Hemos tenido a principios del pasado siglo el concepto o la moda de que la mujer entrada en carnes era el prototipo de la belleza femenina, en la actualidad la moda es más bien delgada, hasta hace muy poco la tendencia era tener los pechos grandes, ahora se llevan los pechos pequeños, la belleza física es una construcción social que varía mucho a lo largo del tiempo. Lo mismo podríamos decir de otras modas o tendencias, la de fumar en público hace una década se veía bien, incluso era un modo de ver a la persona independiente y socialmente aceptable, hoy hemos pasado casi al otro extremo y más acentuado por la actual pandemia y la posible transmisión de virus en el aire expirado, la pobre gente que se encuentra atrapada por este vicio, intentan hacerlo como a escondidas o en todo caso nada que ver con la libertad que se disfrutaba hace escasamente un año.

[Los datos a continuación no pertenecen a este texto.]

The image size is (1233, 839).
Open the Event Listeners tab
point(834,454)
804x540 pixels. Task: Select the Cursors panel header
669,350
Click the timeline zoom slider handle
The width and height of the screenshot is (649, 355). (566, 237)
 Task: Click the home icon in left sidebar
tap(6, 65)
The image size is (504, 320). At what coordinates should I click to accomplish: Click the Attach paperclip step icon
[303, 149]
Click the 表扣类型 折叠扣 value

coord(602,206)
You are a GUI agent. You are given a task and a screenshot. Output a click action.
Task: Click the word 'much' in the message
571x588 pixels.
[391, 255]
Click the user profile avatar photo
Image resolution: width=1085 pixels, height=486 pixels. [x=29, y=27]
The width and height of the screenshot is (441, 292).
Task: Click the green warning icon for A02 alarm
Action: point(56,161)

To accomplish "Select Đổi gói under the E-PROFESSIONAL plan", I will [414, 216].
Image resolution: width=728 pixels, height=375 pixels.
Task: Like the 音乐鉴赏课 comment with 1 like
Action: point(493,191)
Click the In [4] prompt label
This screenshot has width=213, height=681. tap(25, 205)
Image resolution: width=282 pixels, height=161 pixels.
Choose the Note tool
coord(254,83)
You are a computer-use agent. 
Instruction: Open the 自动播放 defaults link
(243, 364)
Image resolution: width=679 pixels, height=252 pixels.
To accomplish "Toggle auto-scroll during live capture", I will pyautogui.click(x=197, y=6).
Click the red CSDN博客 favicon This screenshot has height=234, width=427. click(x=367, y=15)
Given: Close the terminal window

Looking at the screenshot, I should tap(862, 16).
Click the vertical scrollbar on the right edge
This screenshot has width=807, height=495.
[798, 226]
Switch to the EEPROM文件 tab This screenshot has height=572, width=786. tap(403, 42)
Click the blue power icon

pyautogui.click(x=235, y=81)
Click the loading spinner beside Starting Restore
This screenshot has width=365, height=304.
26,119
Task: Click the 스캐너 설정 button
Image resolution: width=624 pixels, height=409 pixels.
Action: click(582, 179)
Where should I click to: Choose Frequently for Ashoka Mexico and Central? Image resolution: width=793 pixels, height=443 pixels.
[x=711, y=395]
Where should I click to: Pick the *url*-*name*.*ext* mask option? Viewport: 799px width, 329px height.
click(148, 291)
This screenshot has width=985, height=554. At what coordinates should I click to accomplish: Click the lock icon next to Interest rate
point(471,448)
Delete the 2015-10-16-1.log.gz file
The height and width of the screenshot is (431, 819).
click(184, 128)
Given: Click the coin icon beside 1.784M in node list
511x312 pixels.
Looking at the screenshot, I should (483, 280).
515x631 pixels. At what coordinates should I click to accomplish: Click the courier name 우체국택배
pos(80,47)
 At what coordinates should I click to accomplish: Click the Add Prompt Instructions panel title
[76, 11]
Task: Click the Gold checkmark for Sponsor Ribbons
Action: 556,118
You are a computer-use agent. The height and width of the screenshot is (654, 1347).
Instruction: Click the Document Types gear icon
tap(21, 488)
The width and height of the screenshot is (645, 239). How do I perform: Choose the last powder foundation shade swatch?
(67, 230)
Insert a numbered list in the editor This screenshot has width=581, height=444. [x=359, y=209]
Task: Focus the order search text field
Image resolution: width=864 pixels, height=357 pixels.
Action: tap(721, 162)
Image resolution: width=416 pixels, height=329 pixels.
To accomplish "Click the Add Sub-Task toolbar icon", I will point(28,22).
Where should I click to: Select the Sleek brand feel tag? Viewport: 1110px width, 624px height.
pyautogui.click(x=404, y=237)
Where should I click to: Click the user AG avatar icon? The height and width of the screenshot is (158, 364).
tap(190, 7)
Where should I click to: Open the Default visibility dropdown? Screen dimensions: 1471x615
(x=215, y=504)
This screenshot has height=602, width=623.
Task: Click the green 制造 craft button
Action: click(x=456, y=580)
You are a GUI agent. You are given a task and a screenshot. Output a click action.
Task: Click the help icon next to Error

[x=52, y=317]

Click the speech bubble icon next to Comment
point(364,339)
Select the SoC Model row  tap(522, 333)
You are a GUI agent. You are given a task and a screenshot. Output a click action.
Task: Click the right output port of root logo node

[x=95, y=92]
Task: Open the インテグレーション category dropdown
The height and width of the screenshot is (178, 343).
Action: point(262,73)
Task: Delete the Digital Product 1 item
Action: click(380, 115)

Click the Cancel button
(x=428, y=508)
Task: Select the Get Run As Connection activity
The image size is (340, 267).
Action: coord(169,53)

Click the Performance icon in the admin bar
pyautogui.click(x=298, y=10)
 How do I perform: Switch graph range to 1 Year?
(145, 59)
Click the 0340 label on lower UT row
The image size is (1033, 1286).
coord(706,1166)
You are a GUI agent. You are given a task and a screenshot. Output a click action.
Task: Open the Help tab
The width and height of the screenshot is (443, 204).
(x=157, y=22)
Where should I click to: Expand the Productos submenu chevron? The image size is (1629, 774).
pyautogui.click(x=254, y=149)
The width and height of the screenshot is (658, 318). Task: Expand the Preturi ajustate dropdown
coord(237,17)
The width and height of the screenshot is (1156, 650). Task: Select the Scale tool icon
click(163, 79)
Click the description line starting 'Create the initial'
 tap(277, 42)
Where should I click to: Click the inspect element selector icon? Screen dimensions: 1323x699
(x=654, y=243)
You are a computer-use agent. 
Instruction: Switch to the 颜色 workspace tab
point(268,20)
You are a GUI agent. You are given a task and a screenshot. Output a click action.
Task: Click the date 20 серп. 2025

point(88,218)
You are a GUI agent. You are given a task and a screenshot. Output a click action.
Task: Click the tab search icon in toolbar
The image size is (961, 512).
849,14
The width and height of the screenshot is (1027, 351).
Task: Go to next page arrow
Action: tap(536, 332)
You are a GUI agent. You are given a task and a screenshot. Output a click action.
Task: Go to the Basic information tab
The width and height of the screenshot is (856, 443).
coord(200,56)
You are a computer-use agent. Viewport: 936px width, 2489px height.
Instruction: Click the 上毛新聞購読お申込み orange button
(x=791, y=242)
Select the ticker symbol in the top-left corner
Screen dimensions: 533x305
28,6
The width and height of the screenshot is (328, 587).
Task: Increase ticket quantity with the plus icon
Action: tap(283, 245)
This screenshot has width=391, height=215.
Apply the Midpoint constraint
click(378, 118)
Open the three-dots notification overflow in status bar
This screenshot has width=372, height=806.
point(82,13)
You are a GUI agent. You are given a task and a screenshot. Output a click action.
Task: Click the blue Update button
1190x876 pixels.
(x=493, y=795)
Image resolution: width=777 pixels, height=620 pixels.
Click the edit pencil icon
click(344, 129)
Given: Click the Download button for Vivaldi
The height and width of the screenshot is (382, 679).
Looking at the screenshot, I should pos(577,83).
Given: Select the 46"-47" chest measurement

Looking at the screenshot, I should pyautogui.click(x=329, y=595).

A la moda le interesa ir cambiando para mantener siempre un volumen de venta siempre activo, pero, hacerle caso a pies juntillas ¡es una solemne tontería! Podemos tener cierta tendencia a seguirle la corriente pero no hay que darle más importancia, no podemos, mejor dicho no debemos anteponer estas referencias a cosas realmente importantes en nuestra vidas, como dedicar tiempo a nuestra familia, dedicar tiempo a reflexionar sobre nuestras prisas, dedicar tiempo a cuidarnos, dedicar tiempo a lo que tú sabes que es importante. Creo, con bastante certeza que a pesar de la cantidad de tonterías que cometemos a diario, a pesar de la cantidad de pensamientos negativos que nos asaltan de manera continua, a pesar de todo ello, la persona, el ser humano sabe lo que es importante para él. Pues bien hay que ser determinante en estos casos y priorizar lo que realmente pensamos acerca de lo que es importante, pero no saberlo y ya está, ya he llegado a una buena conclusión, pues nada a seguir como estaba y lo más importante es la salud, no cambiando mi vida para nada.